実はこれらのお米、腎臓病患者向けに開発されたお米なんです。「低タンパク米」とも言いますが、通常は「低グルテリン米」と呼ばれます。これは体内で消化されやすく腎臓に負担をかけるタンパク質「グルテリン」が、少ないことに由来しています。
人工透析療法に入ると4〜5時間もかかる透析を週に3回も受けなければなりません。これは患者の身体的負荷が大きく、仕事や生活にも大きな制限を強いられることになります。慢性になると、現代医療でも根本的に完治させることはとても困難です。
そのため食事療法を用いて、腎臓に負担をかける食塩、カリウム、リン、タンパク質、水分などの摂取を制限し、人工透析が必要なほどの悪化を防ぐというのが、一般的な医療現場での方針となっています。
これまでの食事療法ではタンパク質を低減したレトルトパック米飯などが用いられてきましたが、値段が高く美味しくないということで低タンパク米の開発が始まりました。
そこで開発された低タンパク米が「春陽」と「LGC1」。レトルトパックではなく、普通のお米の病態食として期待大でしたが、食味の評価はいまひとつでした。

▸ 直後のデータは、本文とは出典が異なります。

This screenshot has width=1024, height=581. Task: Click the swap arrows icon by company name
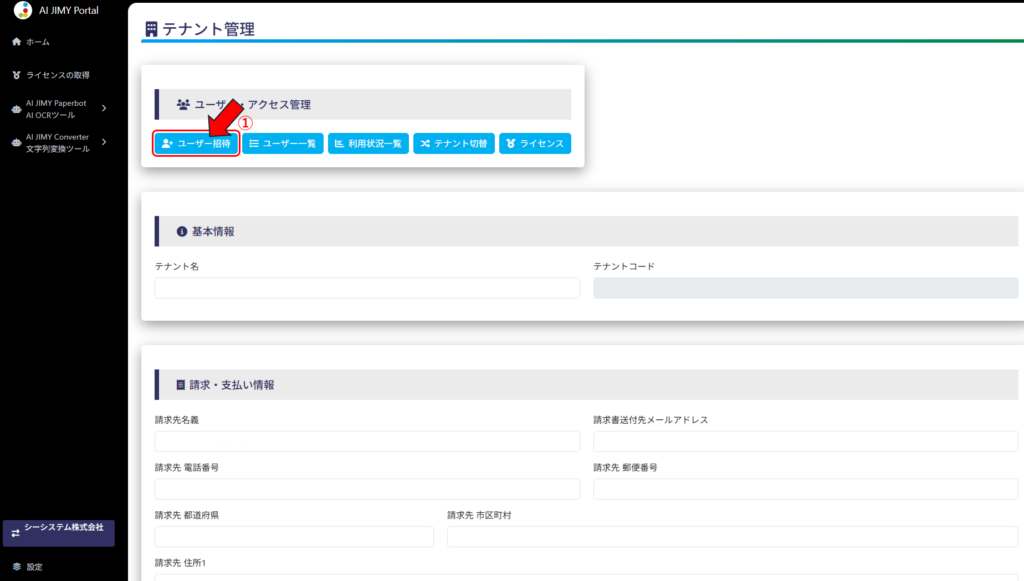tap(16, 533)
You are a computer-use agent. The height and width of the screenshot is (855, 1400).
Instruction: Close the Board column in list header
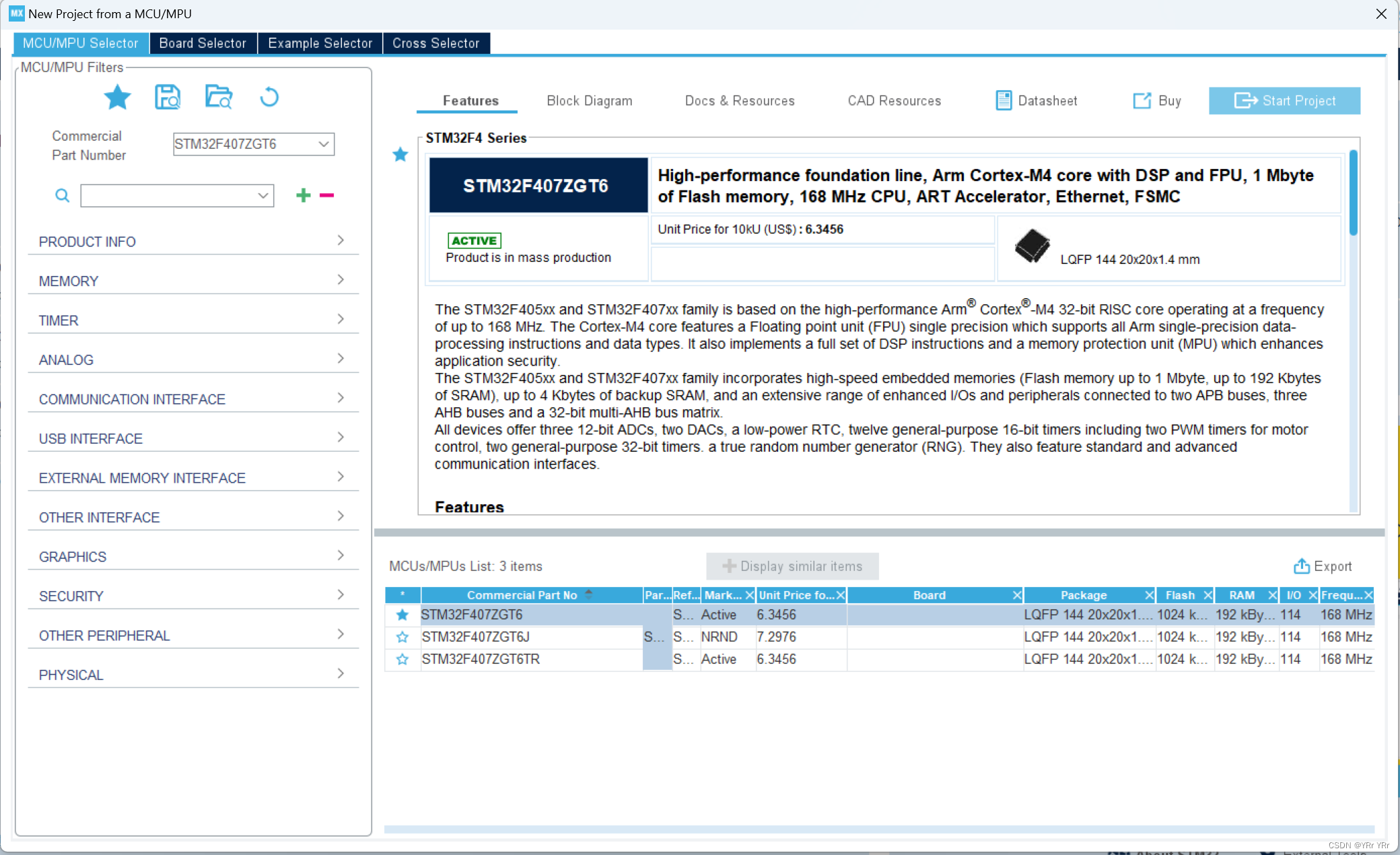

そこで新たに開発されたのが、「LGCソフト」です。「LGCソフト」の「LGC」は、Low Glutelin Con-tent=グルテリンが少ないこと、「ソフト」は、柔らかく粘って美味しいことから命名されました。農林水産省の全面的なバックアップで叶った「低タンパク米」でしたが、新たに制定された「健康増進法」の基準に合わないということで表記が規制された結果、流通は激減しました。
LGCソフト」にご興味のある方は、弊社までお問い合わせ下さい。
ただしLGCソフトは、消化しやすいタンパク質が、普通のお米に比べて3分の1程度少ないということだけで、腎臓疾患の予防や治癒効果があるというものではありませんので、病態食としてお考えの方は、必ず専門の医師および栄養士に、相談してください。